── SELECTED TEXT ──

Skip to contents

filter_most_recent_data_per_enrollment() filters the most recent data for enrollments with data collected in multiple data collection stages following a set of rules.

Usage

filter_most_recent_data_per_enrollment(data)

Arguments

data

A data frame with multiple rows per enrollment

Value

A data frame with one row per enrollment

Details

An enrollment's most recent data corresponds to data collected at "Project exit". If the enrollment has no "Project exit", the most recent data corresponds to data collected at the "Project update" with the most recent date_updated ("Project update" includes both "Project update" and "Project annual assessment" data_collection_stages). If an enrollment has multiple "Project update" with the same most recent date_updated, the tie is broken by selecting the first appearance. Finally, if an enrollment has no "Project update", the most recent data corresponds to data collected at "Project start".

The general rules described above wouldn't be applicable in certain scenarios (e.g. Employment data is collected at "Project start" and "Project exit" by definition, showing missing data for entries that correspond to a "Project update"). To address this issue, function's users are expected to preprocess the data accordingly before calling filter_most_recent_data_per_enrollment() (e.g. by filtering out data that correspond to "Project update" data collection stage).

───
── RECORDS ──

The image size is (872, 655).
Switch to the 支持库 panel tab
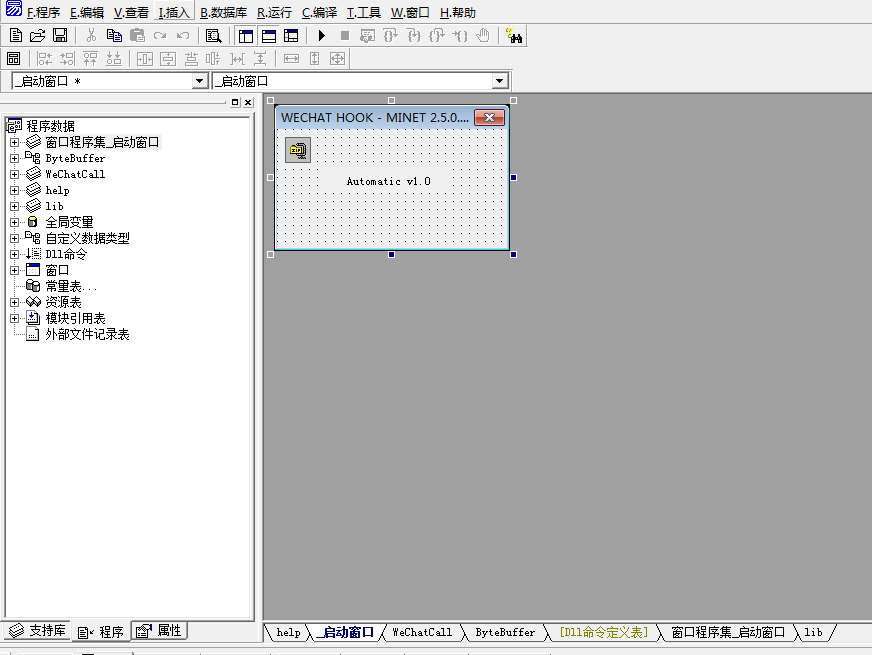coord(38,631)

───
── RECORDS ──

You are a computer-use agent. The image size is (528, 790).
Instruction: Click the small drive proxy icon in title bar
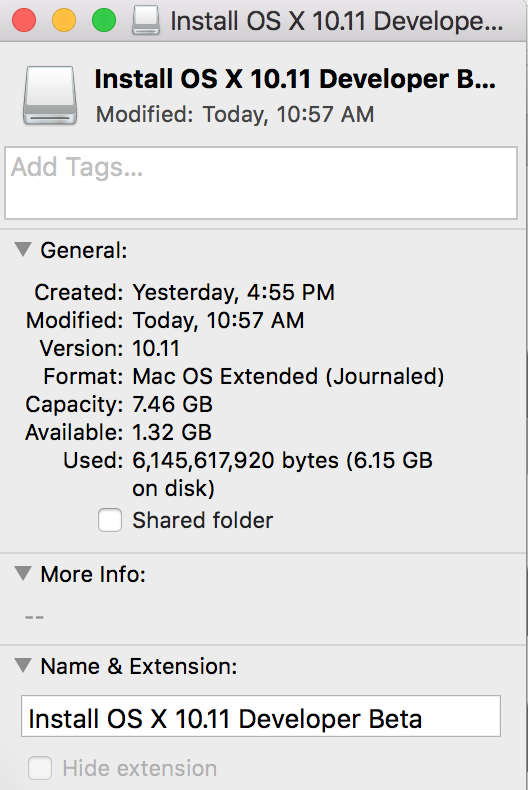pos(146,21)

───

EXERCISE PROMPT: How does the filter_most_recent_data_per_enrollment() documentation break a tie when an enrollment has several "Project update" entries with the same most recent date_updated?

RESULT: It selects the first appearance.